#### [Records]
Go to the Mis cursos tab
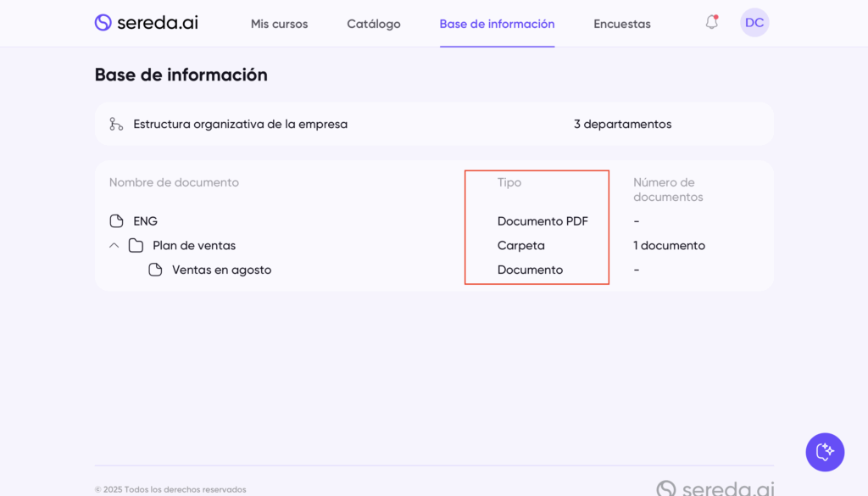868x496 pixels. coord(279,24)
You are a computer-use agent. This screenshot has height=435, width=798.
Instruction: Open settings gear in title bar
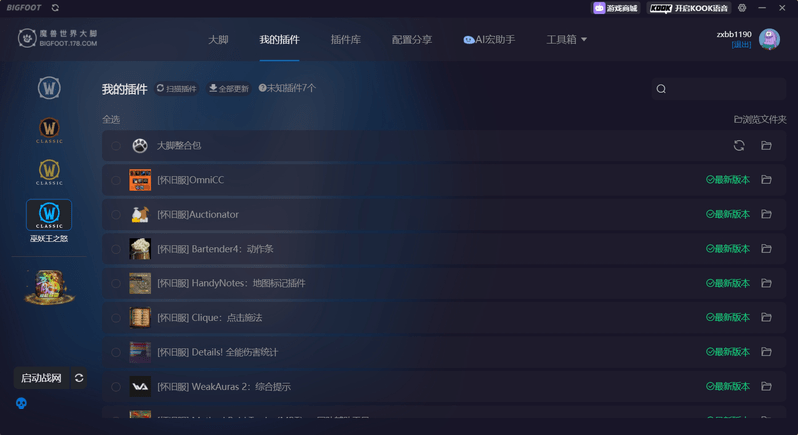pyautogui.click(x=742, y=8)
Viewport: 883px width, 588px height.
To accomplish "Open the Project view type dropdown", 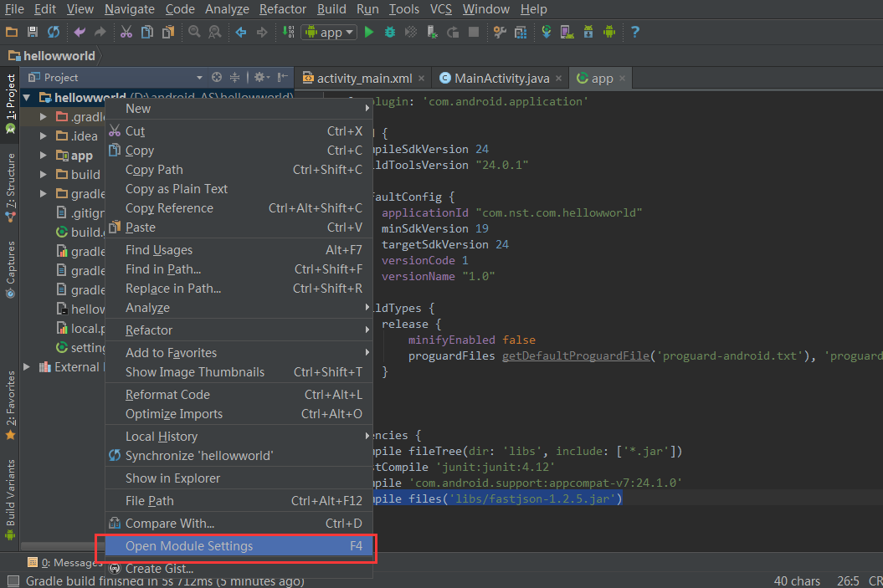I will click(199, 77).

#### [Task requirements]
Filter these records, keeping every line where the word "height" occurs.

#### [Written solution]
You are a computer-use agent. This screenshot has height=435, width=798.
Viewport: 883px width, 588px height.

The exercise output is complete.